▶ [INSTRUCTIONS FOR THE TASK] Rewrite every line of the records below as a numbered list, skipping the blank lines. Leave the pictures out of your list.
━━━ INPUT FOR THIS TASK
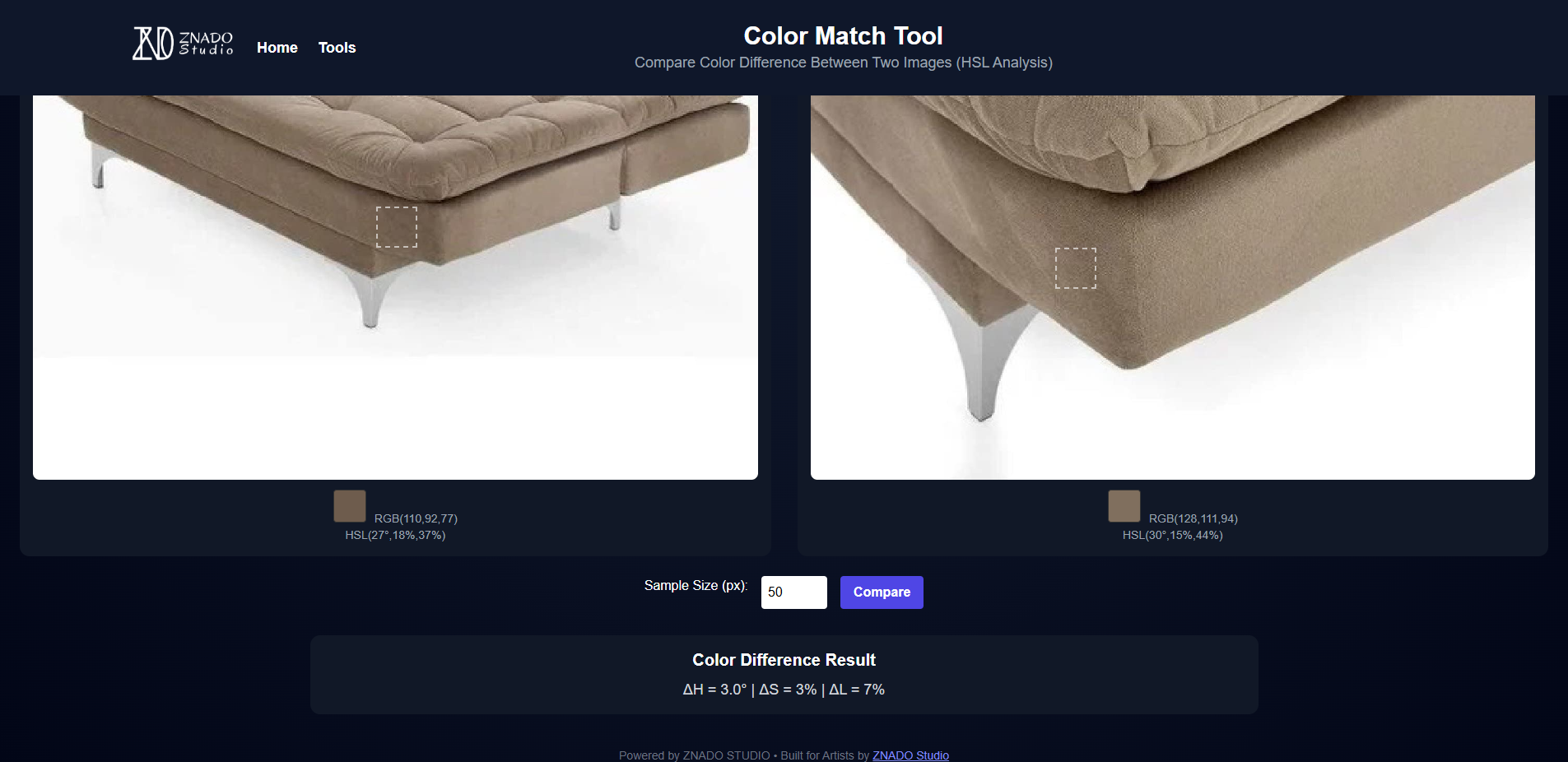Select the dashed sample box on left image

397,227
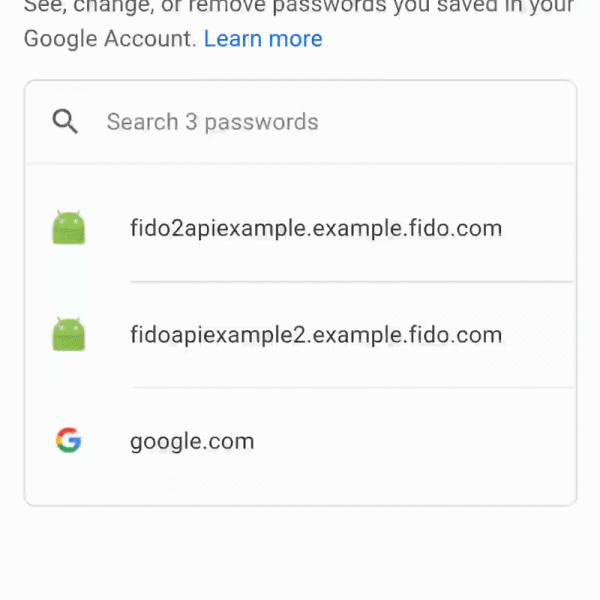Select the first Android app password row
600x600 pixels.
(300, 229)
━━━━━━
▶ [CORRECT RESULT]
1. Select the dashed sample box on left image
2. 397,227
3. Select the first Android app password row
4. 600x600 pixels.
5. (300, 229)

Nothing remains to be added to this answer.